> [What to produce] Once you have read the entries below, write them all out again exactly.

───── Excerpted data ─────

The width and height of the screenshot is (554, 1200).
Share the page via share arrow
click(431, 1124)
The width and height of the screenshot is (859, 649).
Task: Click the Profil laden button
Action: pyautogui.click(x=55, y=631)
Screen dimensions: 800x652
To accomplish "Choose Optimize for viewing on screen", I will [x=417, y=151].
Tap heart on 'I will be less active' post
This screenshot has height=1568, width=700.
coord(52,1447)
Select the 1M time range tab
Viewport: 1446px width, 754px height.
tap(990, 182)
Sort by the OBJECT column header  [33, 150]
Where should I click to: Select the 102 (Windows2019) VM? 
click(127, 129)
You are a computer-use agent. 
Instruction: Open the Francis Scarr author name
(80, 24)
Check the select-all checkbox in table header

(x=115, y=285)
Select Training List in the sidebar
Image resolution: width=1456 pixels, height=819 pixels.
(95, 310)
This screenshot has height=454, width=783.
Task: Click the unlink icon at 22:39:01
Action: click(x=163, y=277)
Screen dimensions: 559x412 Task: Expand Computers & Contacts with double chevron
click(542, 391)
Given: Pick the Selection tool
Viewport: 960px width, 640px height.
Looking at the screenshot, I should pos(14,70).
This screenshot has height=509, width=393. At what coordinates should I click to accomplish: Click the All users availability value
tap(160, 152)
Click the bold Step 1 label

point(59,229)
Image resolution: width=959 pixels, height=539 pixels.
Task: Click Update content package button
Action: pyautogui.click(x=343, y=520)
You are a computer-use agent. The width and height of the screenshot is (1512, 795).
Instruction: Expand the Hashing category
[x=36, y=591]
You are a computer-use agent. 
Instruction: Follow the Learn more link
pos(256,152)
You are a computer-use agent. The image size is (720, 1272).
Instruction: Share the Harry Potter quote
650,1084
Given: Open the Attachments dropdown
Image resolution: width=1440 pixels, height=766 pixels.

─────

> [Answer section]
The width and height of the screenshot is (554, 1200).
Share the page via share arrow
click(431, 1124)
The width and height of the screenshot is (859, 649).
Task: Click the Profil laden button
Action: pyautogui.click(x=55, y=631)
Screen dimensions: 800x652
To accomplish "Choose Optimize for viewing on screen", I will [x=417, y=151].
Tap heart on 'I will be less active' post
This screenshot has height=1568, width=700.
coord(52,1447)
Select the 1M time range tab
Viewport: 1446px width, 754px height.
tap(990, 182)
Sort by the OBJECT column header  [33, 150]
Where should I click to: Select the 102 (Windows2019) VM? 
click(127, 129)
You are a computer-use agent. 
Instruction: Open the Francis Scarr author name
(80, 24)
Check the select-all checkbox in table header

(x=115, y=285)
Select Training List in the sidebar
Image resolution: width=1456 pixels, height=819 pixels.
(95, 310)
This screenshot has height=454, width=783.
Task: Click the unlink icon at 22:39:01
Action: click(x=163, y=277)
Screen dimensions: 559x412 Task: Expand Computers & Contacts with double chevron
click(542, 391)
Given: Pick the Selection tool
Viewport: 960px width, 640px height.
Looking at the screenshot, I should pos(14,70).
This screenshot has height=509, width=393. At what coordinates should I click to accomplish: Click the All users availability value
tap(160, 152)
Click the bold Step 1 label

point(59,229)
Image resolution: width=959 pixels, height=539 pixels.
Task: Click Update content package button
Action: pyautogui.click(x=343, y=520)
You are a computer-use agent. The width and height of the screenshot is (1512, 795).
Instruction: Expand the Hashing category
[x=36, y=591]
You are a computer-use agent. 
Instruction: Follow the Learn more link
pos(256,152)
You are a computer-use agent. The image size is (720, 1272).
Instruction: Share the Harry Potter quote
650,1084
Given: Open the Attachments dropdown
Image resolution: width=1440 pixels, height=766 pixels.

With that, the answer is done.